October 16-17, 2017 Baltimore, USA

Maria Hoffmann, Shaohua Zhao, Eric W Brown and Patrick F McDermott

Center for Food Safety and Nutrition, USA
Center for Veterinary Medicine, USA

Posters & Accepted Abstracts: J Med Microb Diagn

Abstract :

Introduction: Salmonella enterica serovar Heidelberg is one of the top serovars responsible for numerous human outbreaks, including a 2011 multistate outbreak by an antibiotic-resistant strain. This outbreak involved 136 confirmed cases, with one death, resulting from consumption of contaminated ground turkey. Purpose: Our objective was to explore how whole genome sequencing (WGS) can rapidly differentiate closely-related S. Heidelberg isolates, and provide data from which a better understanding of the evolution and ecology of S. Heidelberg can be gained.
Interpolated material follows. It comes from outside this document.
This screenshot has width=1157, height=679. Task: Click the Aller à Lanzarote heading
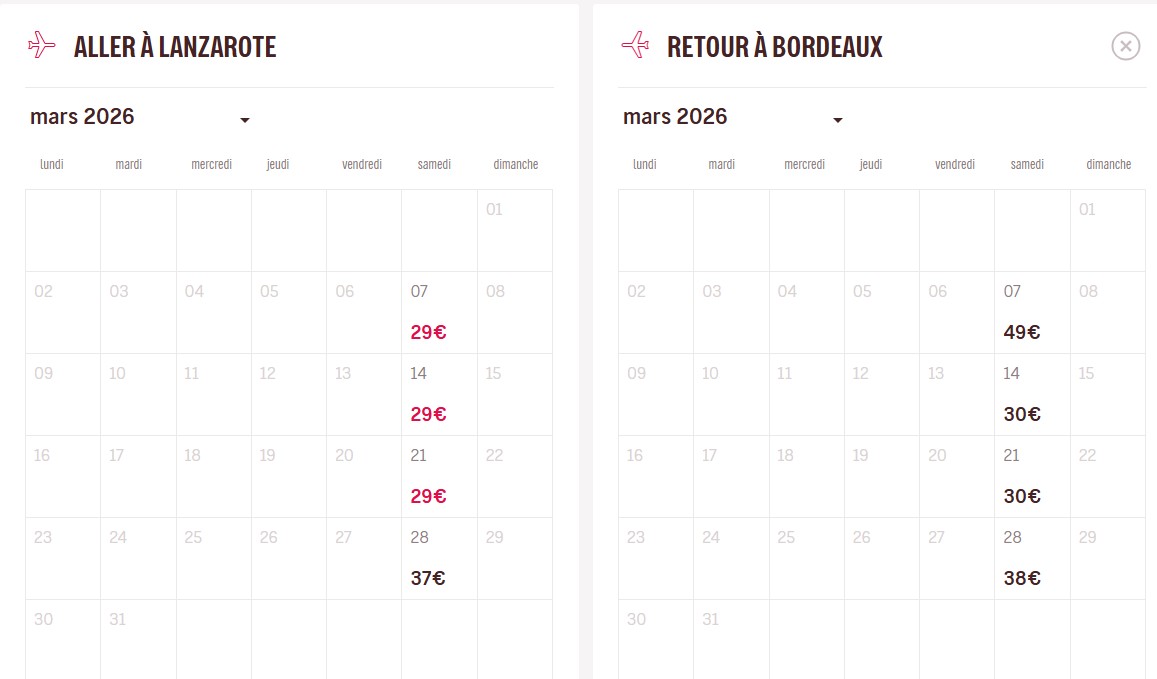pos(175,47)
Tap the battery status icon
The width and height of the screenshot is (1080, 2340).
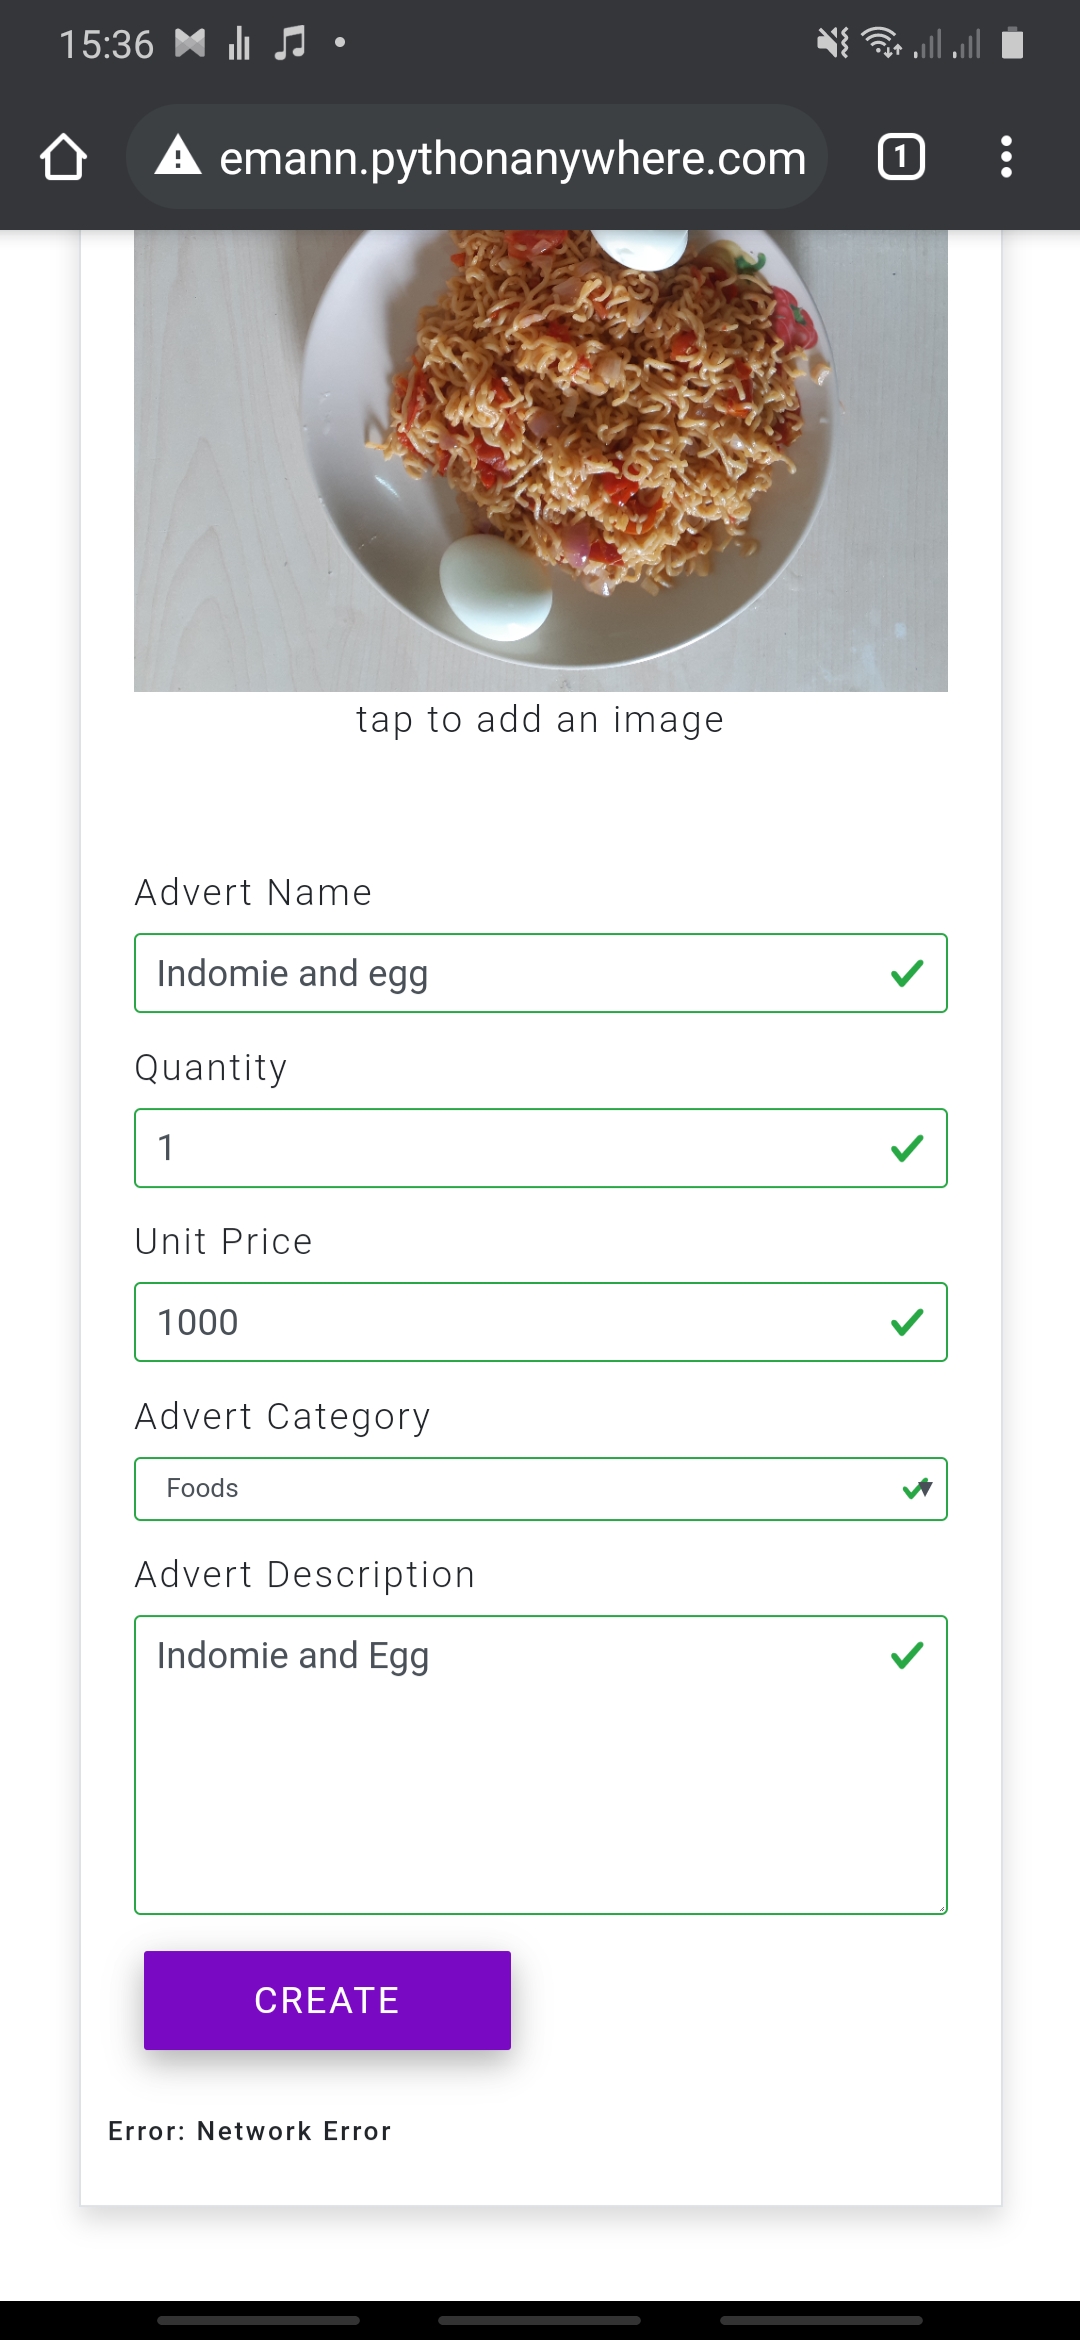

Methods: DNA from 44 S. Heidelberg isolates collected from various sources over 30 years, including the 2011 ground turkey outbreak, was sequenced using the 454 GS FLX (Roche) platform. Phylogenetic analyses were conducted on a matrix of single nucleotide polymorphisms (SNPs) identified with the program kSNP. A DNA preparation from a clinical outbreak strain was used to synthesize a single continuous long read library that was sequenced and assembled using the Pacific Biosciences (PacBio) RS sequencer and their hierarchical genome assembly process. Results: SNP analysis distinguished strains sharing the same PFGE patterns. The 2011 outbreak strains clustered together having only two diagnostic SNPs differences among them. Furthermore, the analysis identified a variety of antimicrobial resistance and virulence plasmids. In particular, the outbreak isolates contained a mobilizable- ColE1 plasmid, the VirB/D4 virulence plasmid that carries the type IV secretion system, and an incompatibility group (Inc) I antimicrobial resistance plasmid encoding resistance to gentamicin (aacC2), beta-lactam (bl2b_tem), streptomycin (aadAI) and tetracycline (tetA, tetR). Additionally, the complete, closed genome/ plasmids sequence from a clinical isolate was rapidly determined using the PacBio system providing more nucleotide sequences for analyses. Significance: This study shows that WGS can, in combination with other methods, serve as a powerful tool for separating strains considered clonal by indistinguishable PFGE profiles. The timely application of WGS technology will advance investigations to identify bacterial source and to understand the outbreak transmission dynamics of Salmonella.